Hepatitis A refers to liver inflammation caused by infection with the hepatitis A virus (HAV). The HAV is one of several viruses that can cause hepatitis and is one of the 3 most common hepatitis viruses in the United States. The other 2 are hepatitis B and hepatitis C viruses. The presence of anti-HAV IgM in serum indicates the acute or early convalescent stage of HAV infection. Although several commercial tests are available to aid in diagnosis, the lack of available high titer plasma for positive control, due to the short window of the IgM response following infection (5--10 weeks after exposure) and the low U.S. incidence of the HAV (one in 20,000 or 5 cases per 100,000) is a persistent problem. Samples collected prior to 4 and later than 12 weeks from exposure to HAV often demonstrate anti-HAV IgM titers too low to be useful as a positive control. A low titer stock of anti-hepatitis A (HAV-IgM) with a signal-to-cut-off ratio of &sim3 is abundantly available. It requires at least a 5-fold enrichment before it can be used in medical diagnostic devices. In order to achieve this goal, we have developed a simple two-step process for enrichment. The first step consists of a fractionation of plasma proteins by ammonium sulfate (A/S) precipitation. The second step is the use of a Pellicon concentrator of molecular weight cut-off of 500 kD. Identity of the enriched anti-HAV IgM product was evaluated by SDS-PAGE and Western blotting. The functionality of IgM was evaluated by ELISA, Abbott AxSYM HAVAB-M 2.0, Abbott AxSYM HAVAB 2.0, DiaSorin ETI-HA-IGMK PLUS, and DiaSorin ETI-AB-HAVK PLUS assays. The enriched anti-HAV IgM was formulated in normal human plasma and was found to be stable for 11 days at 37°C. This was translated to 15 months of stability at 2--8°C by the Arrhenius plotting model (Kannen 1964). In addition to the enriched anti-HAV IgM product, the process should be amenable to production of IgM-positive controls from low-titer anti-HBcore IgM, anti-Toxoplasma IgM, and anti-CMV IgM plasma, as well as from other disease-state plasma where high titer IgM plasma is in short supply.

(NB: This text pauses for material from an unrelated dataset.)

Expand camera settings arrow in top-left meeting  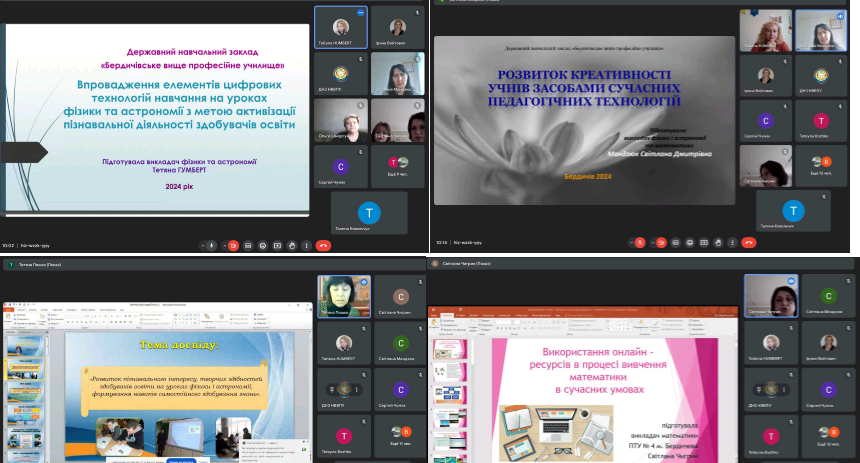225,245
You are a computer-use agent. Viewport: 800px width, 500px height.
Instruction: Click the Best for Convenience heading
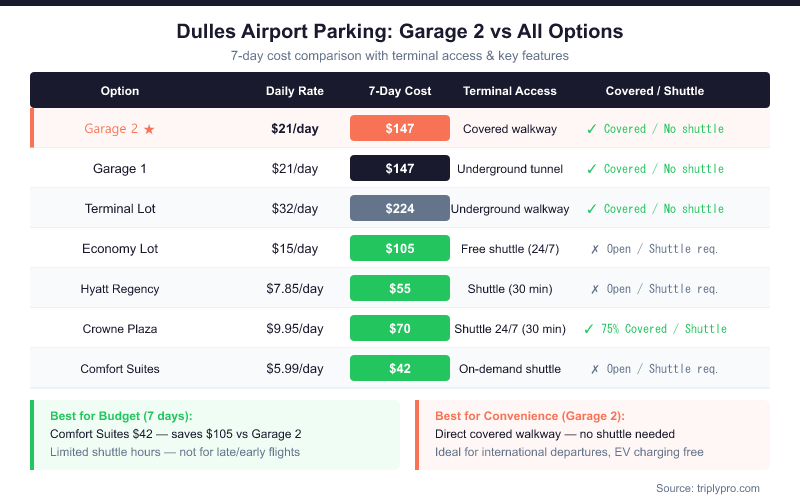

机译:甲型肝炎是指由甲型肝炎病毒(HAV)感染引起的肝脏炎症。 HAV是可能引起肝炎的几种病毒之一,并且是美国3种最常见的肝炎病毒之一。其他2种是乙型肝炎和丙型肝炎病毒。血清中存在抗HAV IgM,表明HAV感染处于急性或恢复期。尽管有几种商业测试可用于帮助诊断,但由于感染后(暴露后5--10周)IgM反应时间短且美国HAV发生率较低,因此缺乏可用于阳性对照的高滴度血浆(20,000例中的一个或每100,000中5例)是一个持续存在的问题。暴露于HAV之前4周和之后12周之后收集的样品通常显示出抗HAV IgM滴度太低,无法用作阳性对照。低滴度的抗甲型肝炎病毒(HAV-IgM)的信噪比为&sim3。它至少需要浓缩5倍,才能用于医疗诊断设备。为了实现此目标,我们开发了一个简单的两步富集过程。第一步包括通过硫酸铵(A / S)沉淀分离血浆蛋白。第二步是使用截留分子量为500 kD的Pellicon浓缩器。通过SDS-PAGE和蛋白质印迹评估富集的抗HAV IgM产物的身份。通过ELISA,Abbott AxSYM HAVAB-M 2.0,Abbott AxSYM HAVAB 2.0,DiaSorin ETI-HA-IGMK PLUS和DiaSorin ETI-AB-HAVK PLUS分析评估了IgM的功能。在正常人血浆中配制了丰富的抗HAV IgM,发现在37℃下稳定11天。通过Arrhenius绘图模型(Kannen 1964)将其转换为在2--8°C下15个月的稳定性。除了丰富的抗HAV IgM产品外,该过程还应适用于从低滴度抗HBcore IgM,抗弓形虫IgM和抗CMV IgM血浆以及其他疾病中产生IgM阳性对照状态血浆,其中高滴度IgM血浆供不应求。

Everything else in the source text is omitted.